胆固醇7α-羟化酶在毕赤酵母中的异源表达

doi:10.13560/j.cnki.biotech.bull.1985.2023-0387

摘要/Abstract

摘要：

胆固醇7α-羟化酶（CYP7A1）是胆固醇分解为胆汁酸的限速酶，其催化胆固醇为7α-羟基胆固醇，7α-羟基胆固醇是重要的甾体药物及中间体。以人源CYP7A1作为研究对象，首先构建了重组毕赤酵母/pPIC3.5K-CYP7A1；然后对7α-羟化酶进行分子改造，之后将酶与不同来源NADPH细胞色素氧化还原酶（CPR）适配，以提高目的产物7α-羟基胆固醇的产量。其中突变体G485A将7α-羟基胆固醇的产量提高了8.70%；5种不同来源的CPR与CYP7A1共表达毕赤酵母菌株均可提高7α-羟基胆固醇的产量，并且罗汉果（Siraitia grosvenorii）来源的CPR（SgCPR）与CYP7A1适配性最好，使7α-羟基胆固醇的产率提高了82.26%；在以上研究的基础上，构建突变体G485A与SgCPR共表达毕赤酵母菌株，最终7α-羟基胆固醇的产量提高了133.79%，其产量为0.25 mg/L。实验在毕赤酵母中成功异源表达人源胆固醇7α-羟化酶，并通过分子改造及与不同来源CPR适配的方法提高了7α-羟基胆固醇的产量。

关键词: 甾体药物, 胆固醇, 胆固醇7α-羟化酶, 7α-羟基胆固醇, 毕赤酵母

Abstract:

Cholesterol 7α-hydroxylase（CYP7A1）is a rate-limiting enzyme that breaks down cholesterol into bile acids, which catalyzes cholesterol to produce 7α-hydroxycholesterol, it is an important steroidal drug and intermediate.
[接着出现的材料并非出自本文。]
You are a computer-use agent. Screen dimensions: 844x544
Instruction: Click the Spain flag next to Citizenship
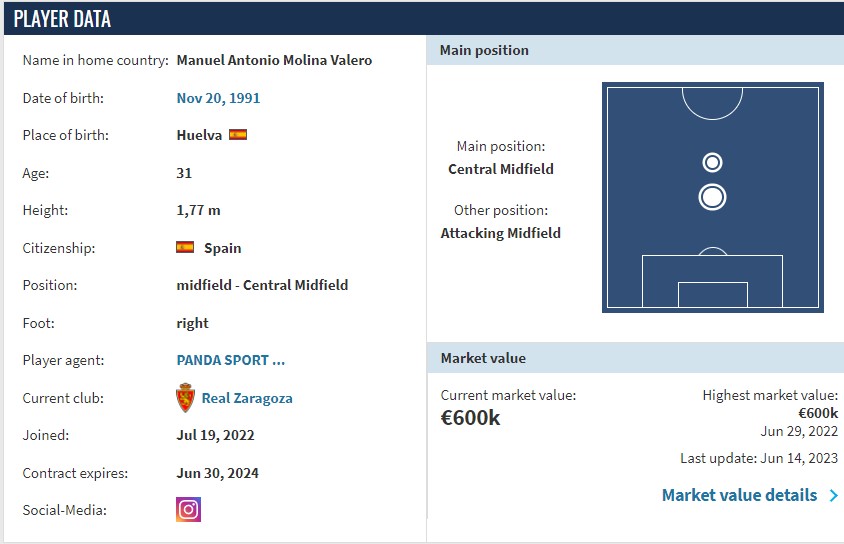pos(185,248)
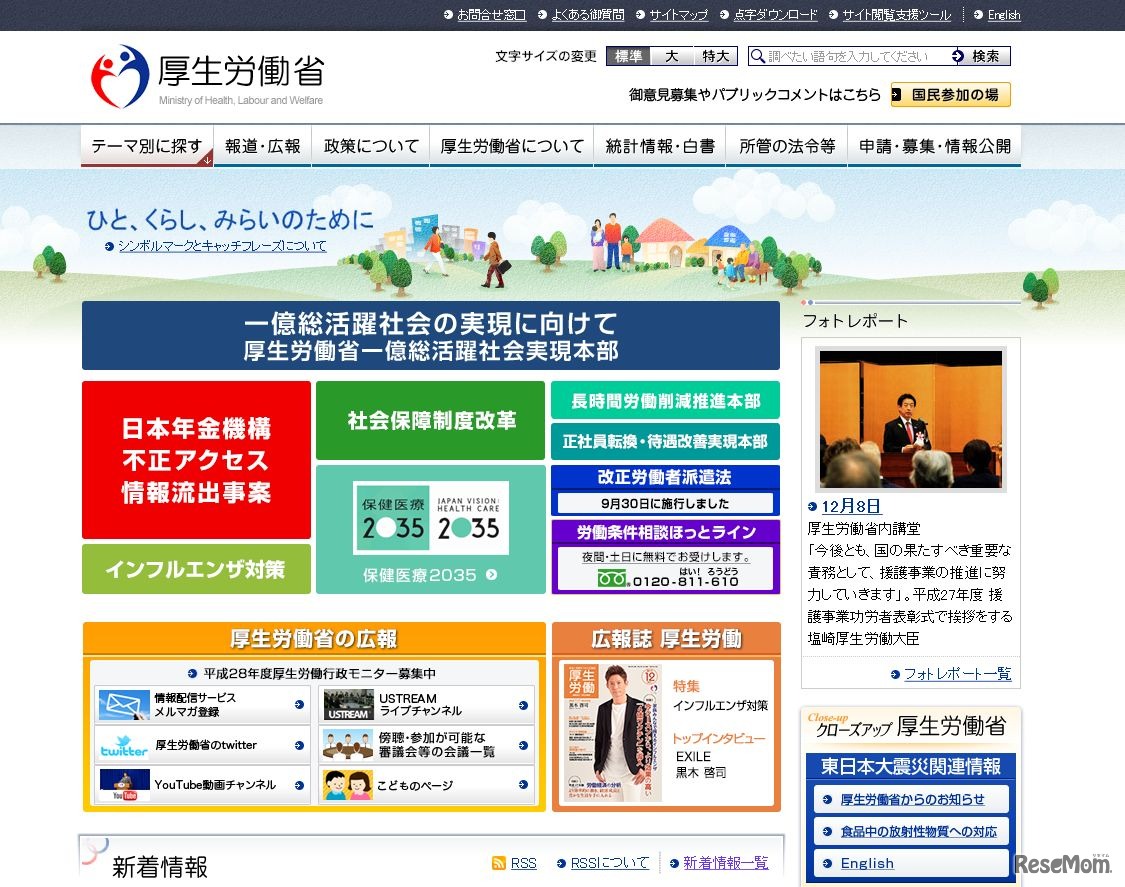Open メルマガ登録 via the envelope icon

tap(122, 703)
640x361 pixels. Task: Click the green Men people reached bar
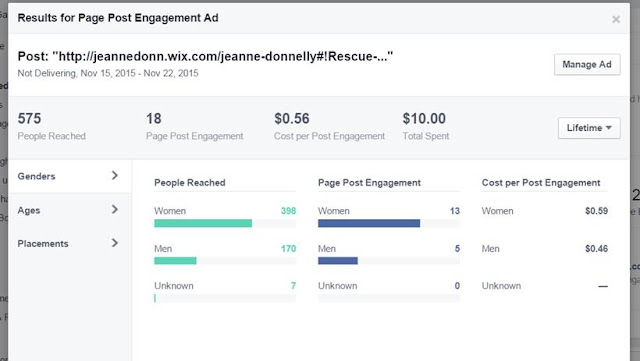click(x=175, y=261)
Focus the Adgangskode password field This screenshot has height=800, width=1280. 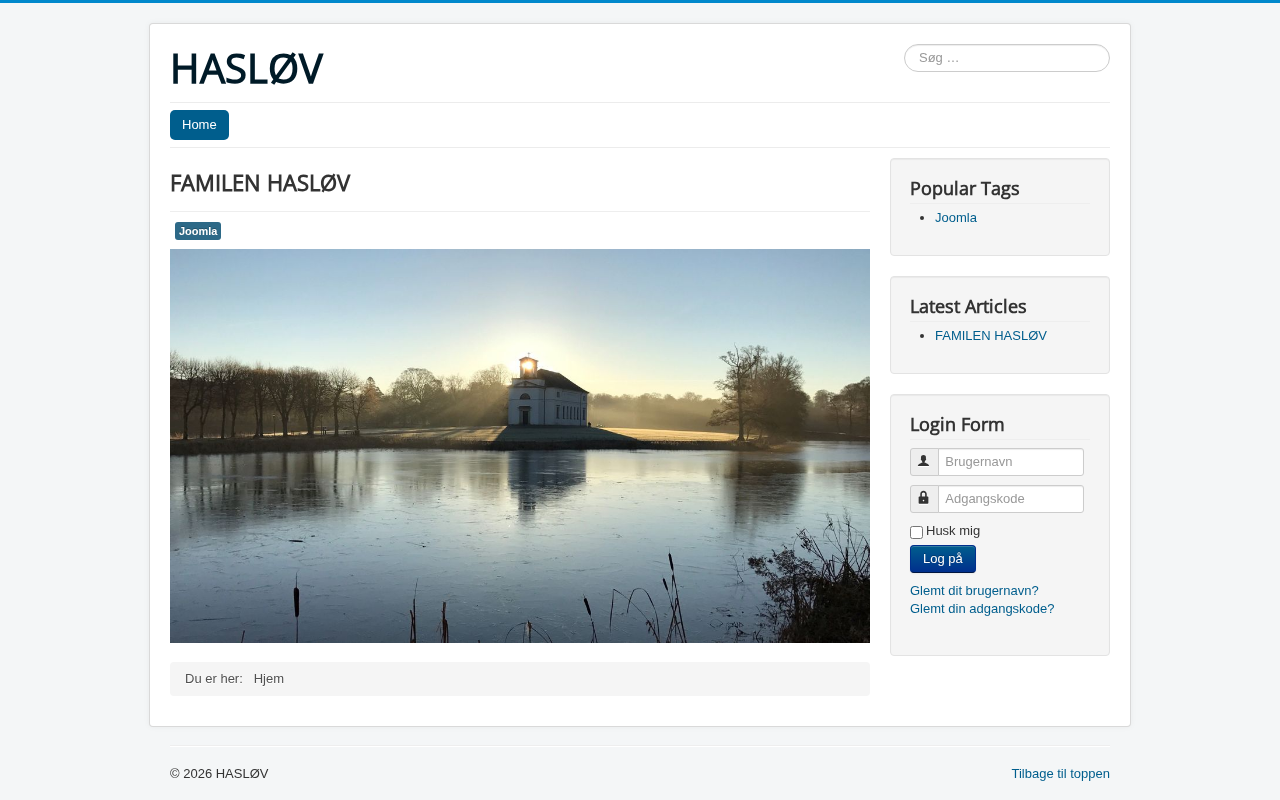coord(1011,499)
Taking human CYP7A1 as the research object, firstly, recombinant Pichia pastoris/pPIC3.5K-CYP7A1 was constructed, and then the yield of the target product 7α-hydroxycholesterol increased by site-directed mutation and adaptation to NADPH cytochrome oxidoreductase（CPR）from different sources. Among them, the mutant G485A increased the yield of 7α-hydroxycholesterol by 8.70%. The co-expression of P. pastoris with five different sources of CPR and CYP7A1 increased the yield of 7α-hydroxycholesterol, and the CPR（SgCPR）derived from Siraitia grosvenorii was the most compatible with CYP7A1, which increased the yield of 7α-hydroxycholesterol by 82.26%. Based on the above research, the co-expression of G485A and SgCPR in P. pastoris increased the yield of 7α-hydroxycholesterol by 133.79%, and the yield was 0.25 mg/L. The human cholesterol 7α-hydroxylase was successfully expressed in P. pastoris, and the yield of 7α-hydroxycholesterol increased based on molecular modification of CYP7A1 and adaptation of CPR from different sources.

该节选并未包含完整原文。